With the exception of flat or nonexistent blebs, lower blebs tend be associated with better long-term outcomes. A low bleb with large surface area without focal thinning or demarcation by fibrotic tissue tends to give excellent IOP control; hypovascular thin-walled ‘cystic’ blebs are undesirable as discussed below. In Tenon's cyst, or bleb encapsulation, with thickened bleb walls, bleb height is typically increased,34 occasionally to dramatic levels. The amount of elevation may or may not reflect IOP, but in a significant proportion of encapsulated blebs the IOP is raised because aqueous cannot easily diffuse through the thickened bleb wall, and this may be associated with poor bleb outcomes.33 The contour by which the maximum elevation is reached also has an influence on the success of surgery. A steep contour at the anterior edge of the bleb may produce areas of bleb-edge tear film bubbles, best seen immediately after a blink (Fig. 78-2-7) and these areas of nonwetting can predispose to dysesthesia and dellen formation.

Bleb Area and Extent.

There is a complex interrelationship between bleb wall thickness, transmural permeability to aqueous, the area of the bleb, and IOP. In general, large bleb areas are desirable and associated with good IOP control and a lower risk of long-term complications. There are, of course, exceptions. A small-area, thin-walled bleb with high transmural flow, which at the extreme might become a ‘sweating’ or leaking bleb, will usually produce a low IOP. A very large encapsulated bleb can have a huge surface area, but high resistance to transmural flow and thus high IOP. It is helpful to distinguish between separate bleb areas; traditional descriptions of blebs do not allow for the possibility of mixed-morphology blebs,39,40 such as a central thin-walled demarcated area surrounded by a large area of diffuse conjunctival elevation (Fig. 78-2-8). Whereas the localized or focal parts of the bleb are easy to discern, the full extent of diffuse conjunctival elevation may be more difficult.
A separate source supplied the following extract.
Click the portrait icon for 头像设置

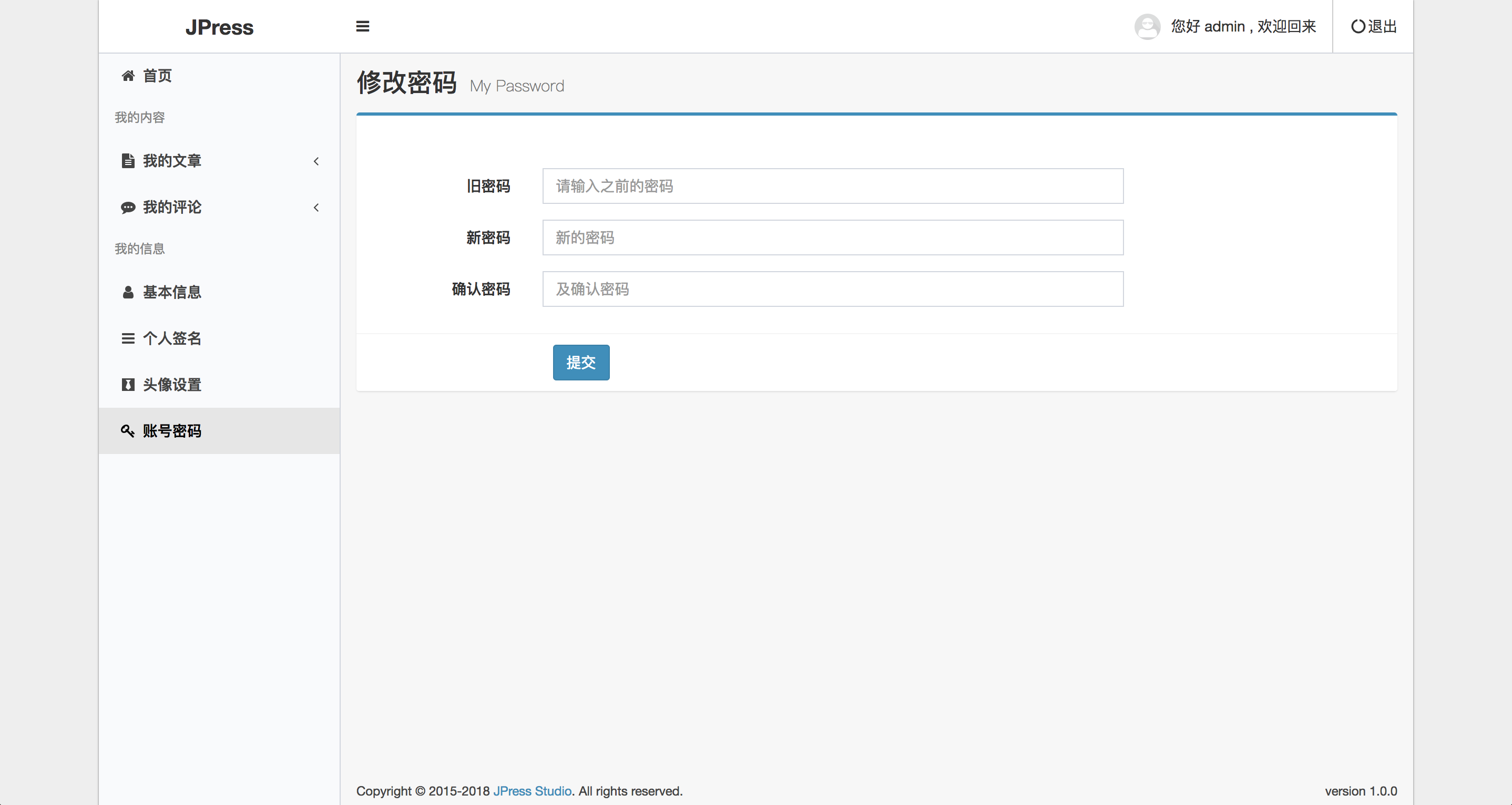coord(128,385)
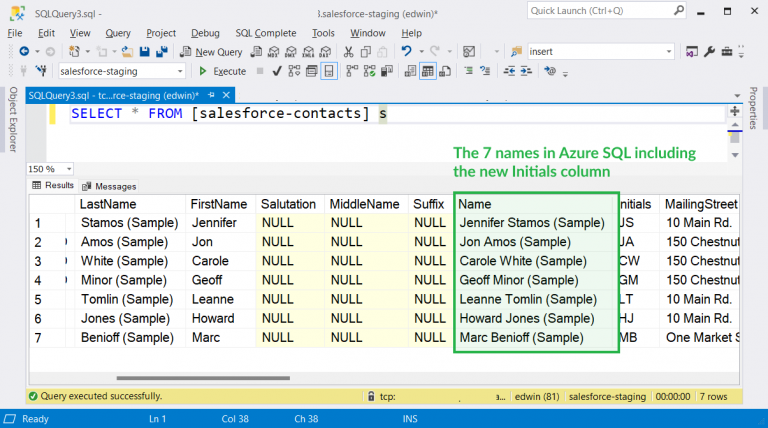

Using ultrasound biomicroscopy to measure the total area of the bleb, Jinza et al.41 reported an inverse relationship between bleb area and IOP. Blebs that extend circumferentially to the inferior bulbar conjunctiva (Fig. 78-2-9) are relatively common in recent times when antimetabolite use has become more widespread. These rarely result in any significant complications but frequently produce a mild foreign body sensation, and patients may notice that their eyes appear ‘wet.’ These eyes are also prone to spontaneous subconjunctival bleeds.42 Blebs may also extend onto the cornea. Such blebs may be asymptomatic but can also lead to dysesthesia and foreign body sensation (Fig. 78-2-10). Corneal blebs tend to be thin-walled and well demarcated posteriorly, typically with a scalloped anterior edge.

Wall Thickness.

Wall thickness is inferred from the degree of translucency or transparency. Wall thickness determines the amount of transconjunctival flow. Blebs that appear to be less translucent tend to have lower transmural outflow facility and higher IOPs, but this is not an absolute relationship36 since the arrangement of connective tissues should also alter permeability, as proposed by Maumenee in the 1960s.43 Few blebs have uniform wall thickness, so resistance to transmural flow will vary across the bleb. Aqueous flow will take the route of least resistance and most will pass through the most permeable part of the bleb area. It is not known whether thicker parts of the bleb with less transmural flow and therefore less exposure to potential pro- or antifibrotic factors in the aqueous are more likely to fibrose, and similarly whether thinner areas might be exposed to more wall tension and different cytokine compositions, which may therefore tend to further thin or reinforce the wall in this area. Whatever turns out to be the case, it is well known that blebs tend to remodel significantly over time.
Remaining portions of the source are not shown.